Taskvisor

Lightweight, event-driven task supervision for async Rust.

Inspired by Erlang/OTP supervisors. Runs your background tasks, restarts them on failure with configurable backoff, and emits structured events for every lifecycle change.

 ┌────────────┐     runs & restarts    ┌──────────────┐
 │   Tasks    │ <───────────────────── │  Supervisor  │
 └────────────┘                        └──────┬───────┘
                                              |
                                         emits events
                                              |
                                       ┌──────────────┐
                                       │ Subscribers  │ <─ your metrics / logs
                                       └──────────────┘

Why taskvisor?

Tokio gives you spawn and JoinHandle, but no supervision, no restart policies, no backoff, and no observability. If a spawned task panics or fails, you find out when the JoinHandle is polled - or never.

Taskvisor fills that gap:

Restart policies - Never, OnFailure, Always { interval } per task
Backoff with jitter - exponential, constant, or decorrelated; prevents thundering herd
Structured events - every start, stop, failure, timeout, and backoff is published to a broadcast bus
Pluggable subscribers - implement one method (on_event) to hook in metrics, alerting, or logging
Dynamic management - add, remove, cancel tasks at runtime via SupervisorHandle
Admission control - optional slot-based controller with Queue / Replace / DropIfRunning policies
Concurrency limits - global semaphore, per-task timeouts, max retries
Zero unsafe - pure safe Rust

Quick start

[dependencies]
taskvisor = "0.1.1"
tokio = { version = "1", features = ["full"] }

A task that prints "pong" every 10 seconds, restarts forever, and shuts down on Ctrl+C:

use std::time::Duration;
use taskvisor::prelude::*;

#[tokio::main]
async fn main() -> Result<(), Box<dyn std::error::Error>> {
    let sup = Supervisor::builder(SupervisorConfig::default()).build();

    let ping: TaskRef = TaskFn::arc("ping", |ctx: CancellationToken| async move {
        tokio::select! {
            _ = ctx.cancelled() => return Err(TaskError::Canceled),
            _ = tokio::time::sleep(Duration::from_millis(100)) => {}
        }
        println!("[ping] pong");
        Ok(())
    });

    let spec = TaskSpec::restartable(ping)
        .with_restart(RestartPolicy::Always { interval: Some(Duration::from_secs(10)) });

    sup.run(vec![spec]).await?;
    Ok(())
}

Two modes

Mode	When to use	Lifecycle
`sup.run(specs)`	Tasks known upfront	Blocks until all done or Ctrl+C
`sup.serve()`	Tasks added at runtime	Returns `SupervisorHandle`, you control shutdown

// Dynamic mode
let handle = sup.serve();

handle.add(spec)?;
handle.cancel("task-name").await?;
handle.remove("task-name")?;
let alive = handle.is_alive("task-name").await;
let tasks = handle.list().await;

handle.shutdown().await?;

Core concepts

Task & TaskFn - A Task is any Send + Sync + 'static type that implements fn spawn(&self, ctx: CancellationToken) -> BoxTaskFuture. TaskFn wraps a closure into a Task so you don't need a struct. TaskRef is just Arc<dyn Task>.

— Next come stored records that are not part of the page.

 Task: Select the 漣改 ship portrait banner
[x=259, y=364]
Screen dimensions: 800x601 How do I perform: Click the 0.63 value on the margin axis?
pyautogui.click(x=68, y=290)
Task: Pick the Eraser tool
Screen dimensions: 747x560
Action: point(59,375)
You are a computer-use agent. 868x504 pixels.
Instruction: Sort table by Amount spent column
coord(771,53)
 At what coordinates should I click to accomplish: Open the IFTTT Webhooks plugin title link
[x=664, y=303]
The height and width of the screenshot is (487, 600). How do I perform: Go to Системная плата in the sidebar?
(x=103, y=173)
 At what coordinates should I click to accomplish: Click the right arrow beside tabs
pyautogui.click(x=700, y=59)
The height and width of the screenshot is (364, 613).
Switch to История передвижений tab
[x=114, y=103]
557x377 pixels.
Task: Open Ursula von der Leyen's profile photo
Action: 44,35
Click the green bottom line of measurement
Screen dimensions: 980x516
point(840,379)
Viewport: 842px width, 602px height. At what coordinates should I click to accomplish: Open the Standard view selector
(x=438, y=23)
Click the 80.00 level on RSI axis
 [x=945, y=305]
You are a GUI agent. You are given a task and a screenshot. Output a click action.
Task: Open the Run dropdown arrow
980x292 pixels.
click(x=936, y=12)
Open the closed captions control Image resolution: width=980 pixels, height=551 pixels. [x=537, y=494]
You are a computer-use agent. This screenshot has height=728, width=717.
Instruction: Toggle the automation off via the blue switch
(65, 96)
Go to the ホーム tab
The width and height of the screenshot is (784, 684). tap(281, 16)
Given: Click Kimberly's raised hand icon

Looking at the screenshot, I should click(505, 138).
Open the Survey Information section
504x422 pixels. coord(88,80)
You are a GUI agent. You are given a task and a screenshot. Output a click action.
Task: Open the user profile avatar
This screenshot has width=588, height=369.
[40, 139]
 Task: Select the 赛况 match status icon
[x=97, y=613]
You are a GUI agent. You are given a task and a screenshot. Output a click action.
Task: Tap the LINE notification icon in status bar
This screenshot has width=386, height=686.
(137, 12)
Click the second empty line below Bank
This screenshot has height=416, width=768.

TaskSpec - Bundles a task with its policies: restart, backoff, timeout, and max retries. This is what you pass to the supervisor.

// One-shot (run once, never restart)
let spec = TaskSpec::once(task);

// Restartable (restart on failure, stop on success)
let spec = TaskSpec::restartable(task);

// Full control
let spec = TaskSpec::new(task, RestartPolicy::Always { interval: None }, backoff, Some(timeout))
    .with_max_retries(5);

RestartPolicy - Controls when a task restarts after it exits:

Policy	Behavior
`Never`	Run once, done.
`OnFailure` (default)	Restart only on error. Success = stop.
`Always { interval }`	Always restart. `interval: Some(10s)` waits between successes.

BackoffPolicy - Controls retry delay after failure. Delay for attempt n = first * factor^n, capped at max, then jitter is applied:

Field	Default	Meaning
`first`	`100ms`	Initial delay
`max`	`30s`	Delay cap
`factor`	`1.0`	Multiplier per attempt (`2.0` = exponential)
`jitter`	`None`	Randomization strategy (see below)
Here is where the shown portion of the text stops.